Leave the pictures out while you restate every entry below word for word.

» Data records:
<<<<
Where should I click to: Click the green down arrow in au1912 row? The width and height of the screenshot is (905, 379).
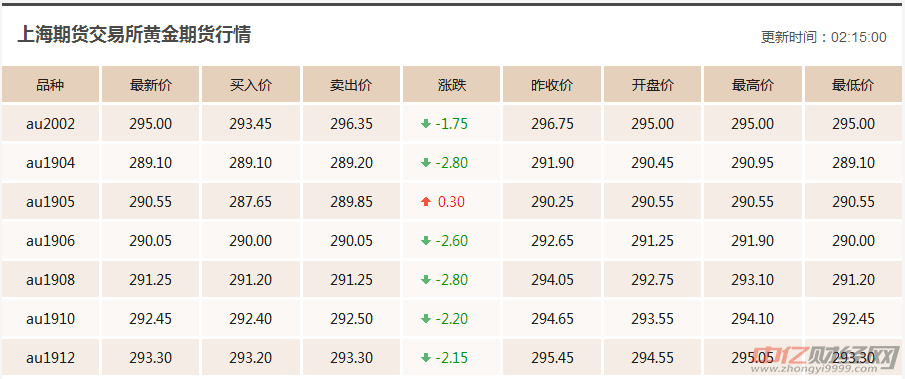(426, 358)
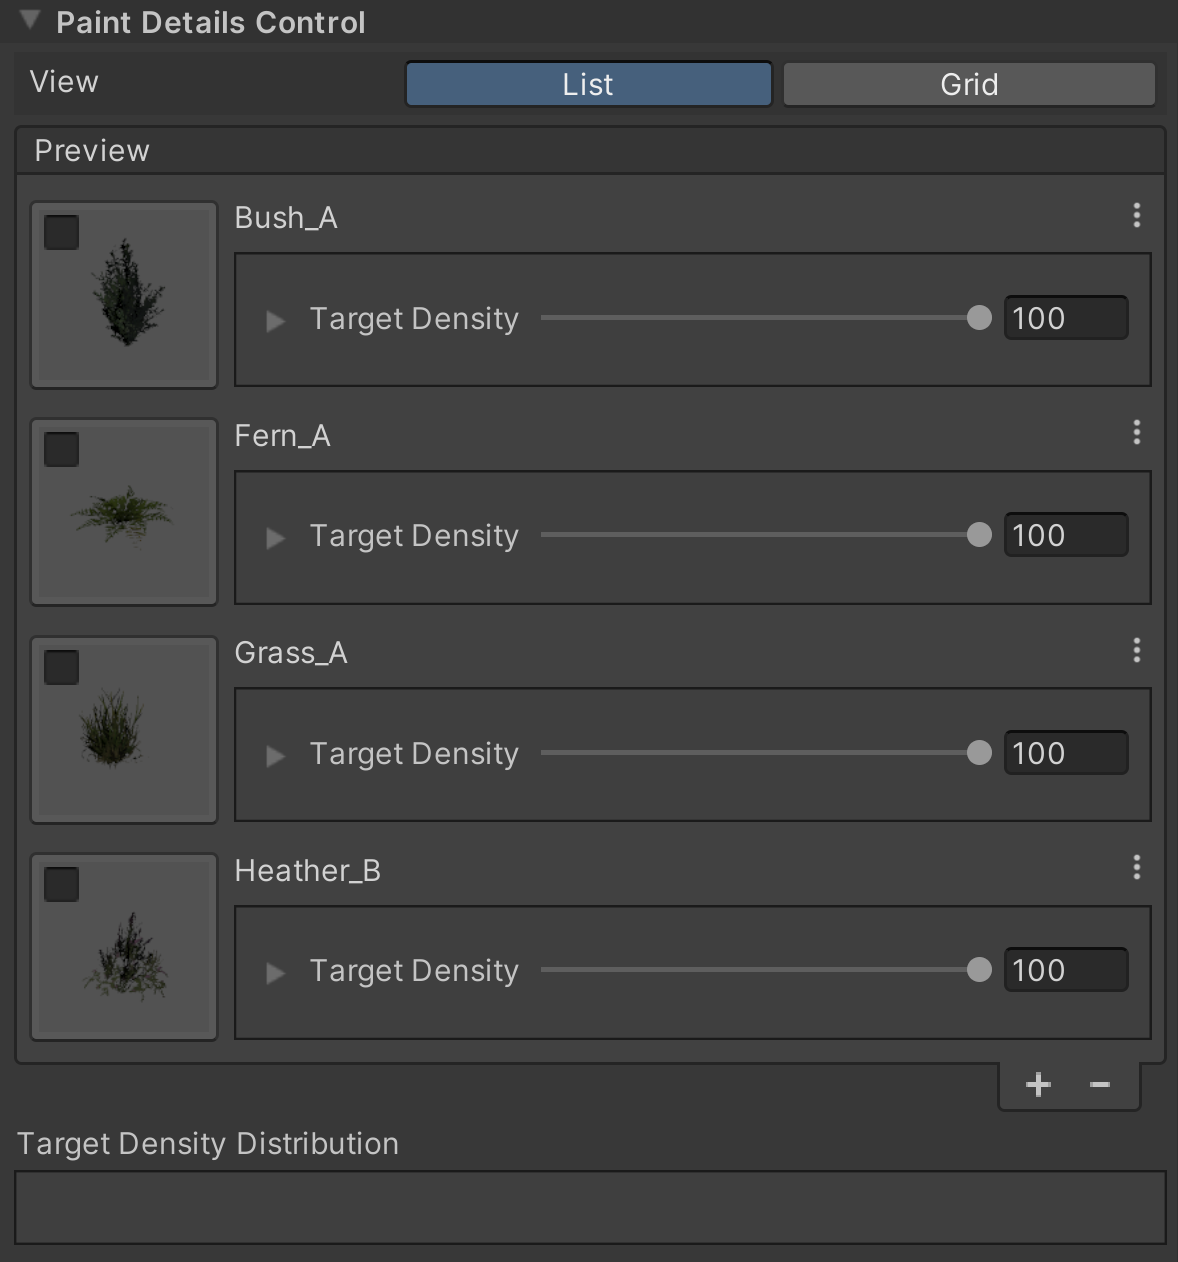This screenshot has height=1262, width=1178.
Task: Open the Heather_B three-dot options menu
Action: click(x=1136, y=868)
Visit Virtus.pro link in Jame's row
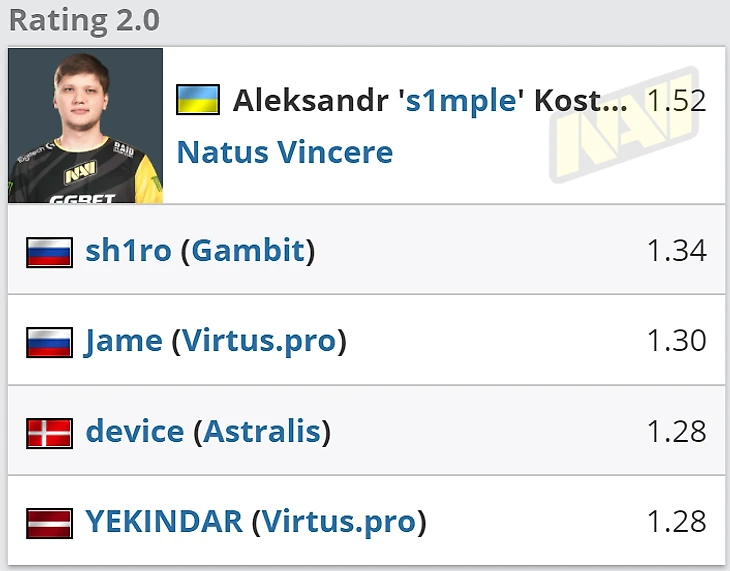The image size is (730, 571). (x=258, y=341)
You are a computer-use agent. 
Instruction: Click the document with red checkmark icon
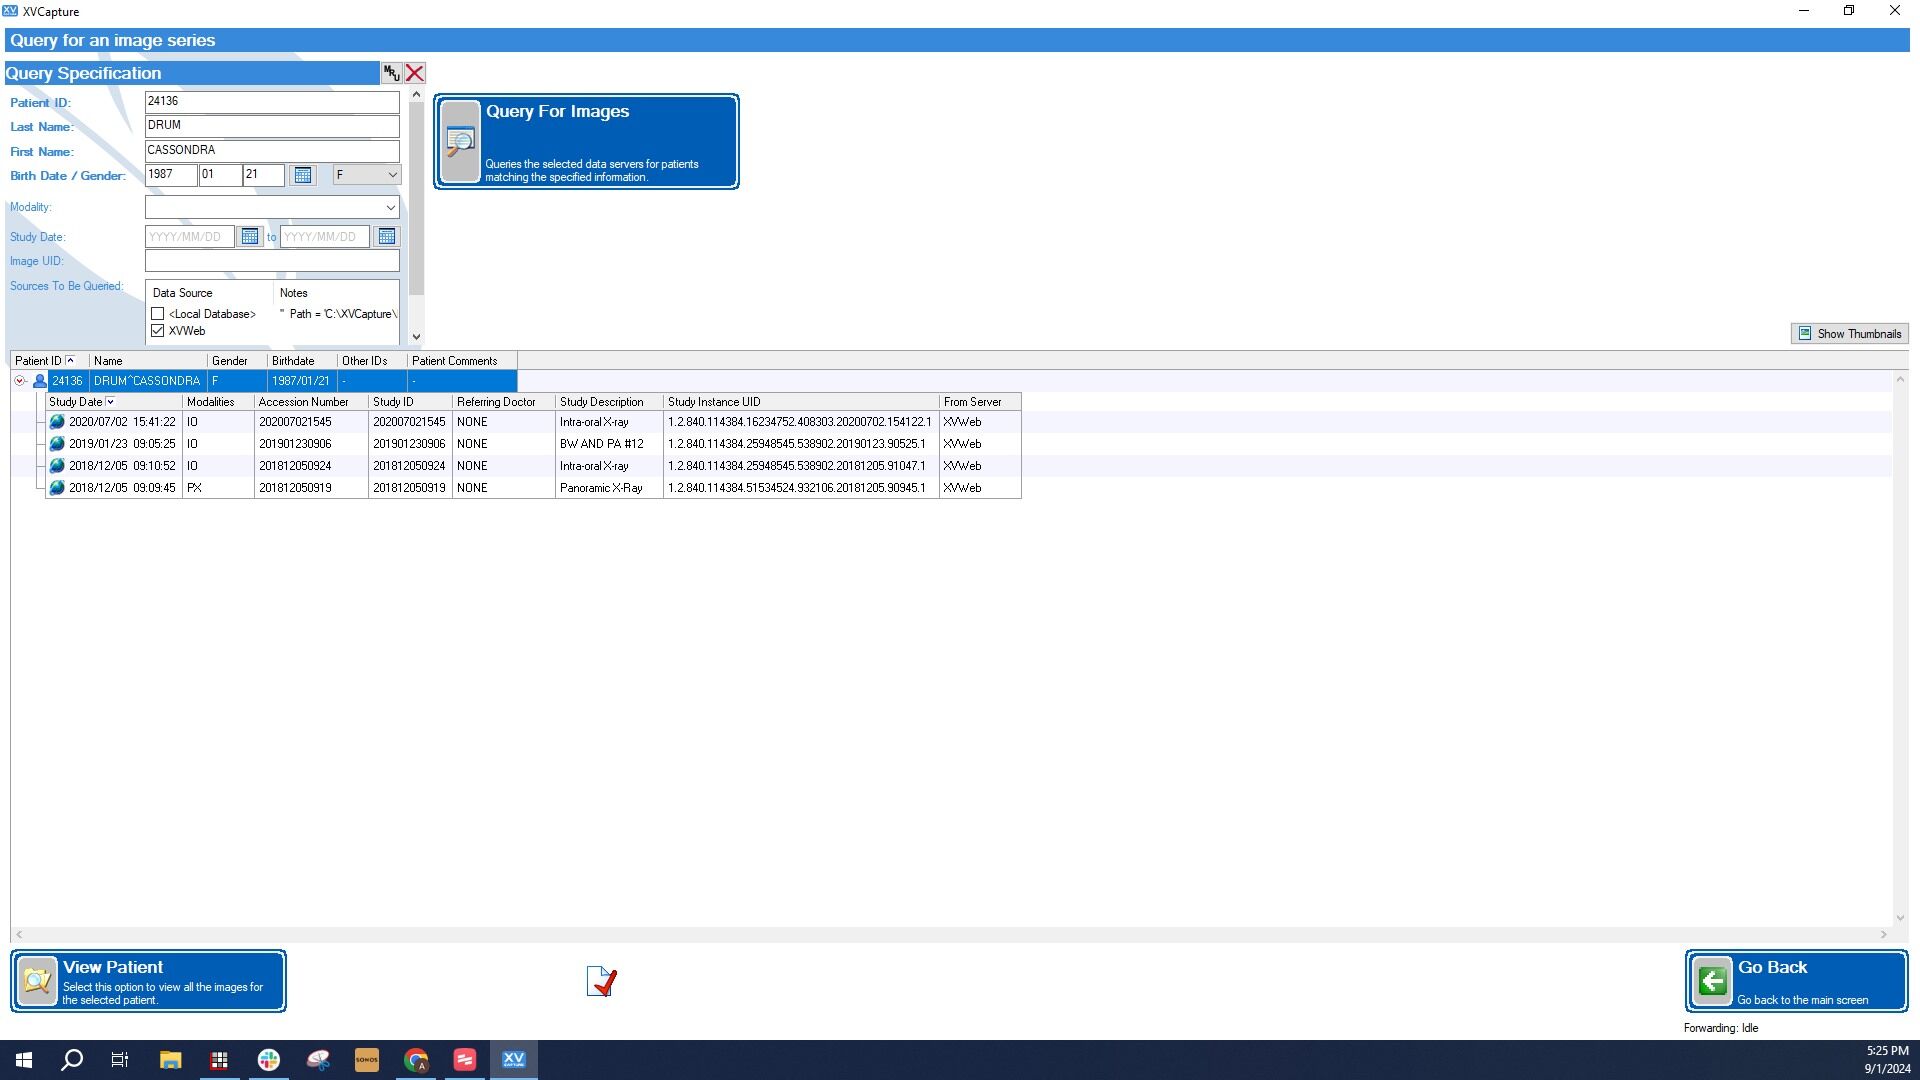pyautogui.click(x=602, y=981)
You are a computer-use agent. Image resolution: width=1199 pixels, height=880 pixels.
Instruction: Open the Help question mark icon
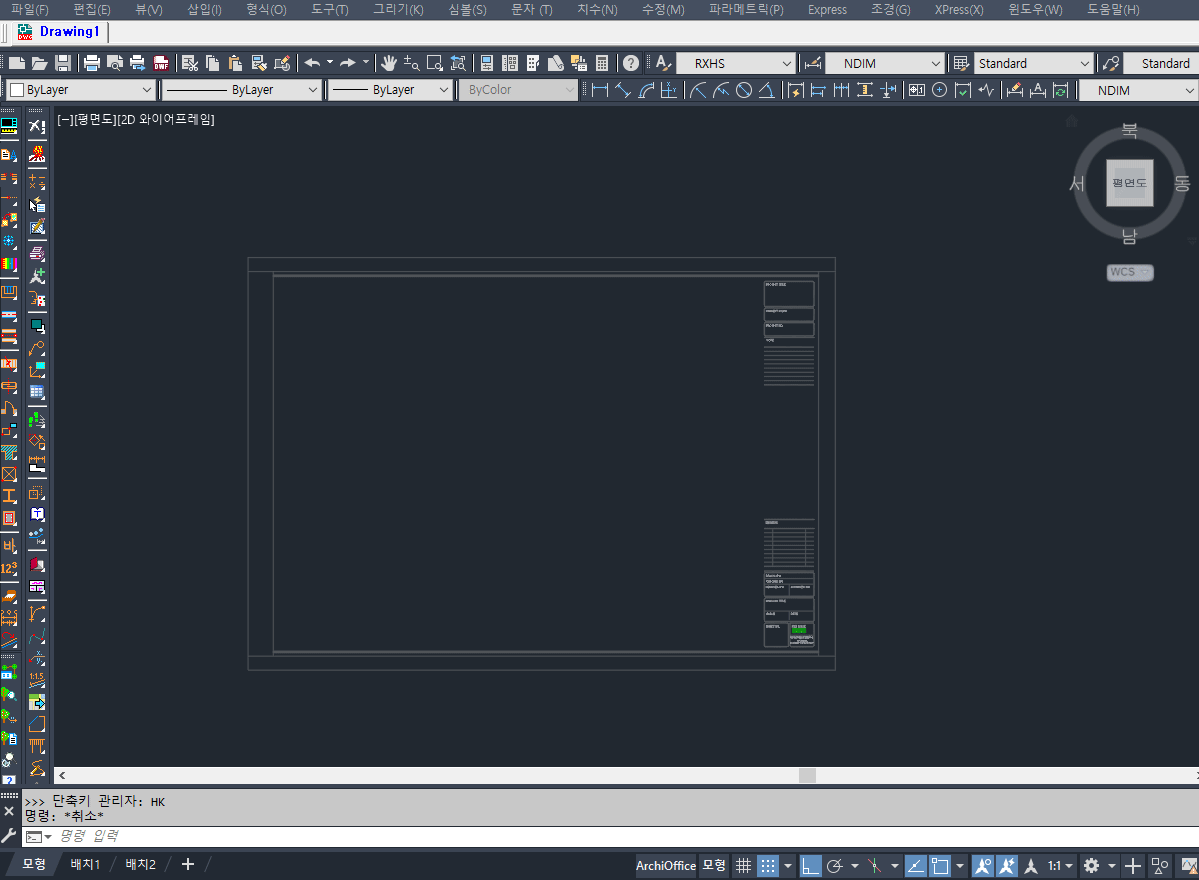631,63
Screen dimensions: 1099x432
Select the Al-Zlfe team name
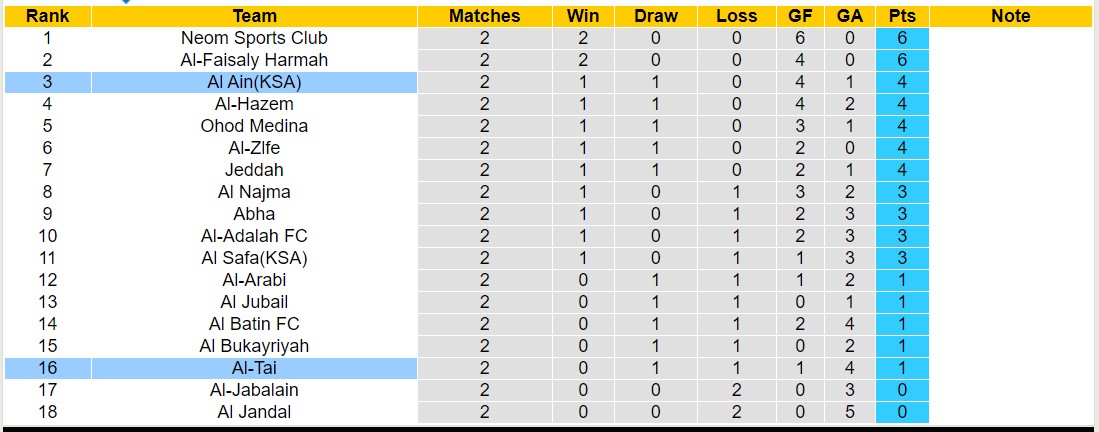click(x=254, y=148)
>>>>
» Written response:
Where should I click to: Click the green down arrow in au1912 row? The width and height of the screenshot is (905, 379).
(426, 358)
This screenshot has height=1262, width=1178.
Task: Open the Heather_B three-dot options menu
Action: click(x=1136, y=868)
Visit Virtus.pro link in Jame's row
The image size is (730, 571). (x=258, y=341)
You are a computer-use agent. 
Instruction: Click the document with red checkmark icon
pyautogui.click(x=602, y=981)
You are a computer-use agent. Image resolution: width=1199 pixels, height=880 pixels.
Instruction: Open the Help question mark icon
631,63
Screen dimensions: 1099x432
Select the Al-Zlfe team name
click(x=254, y=148)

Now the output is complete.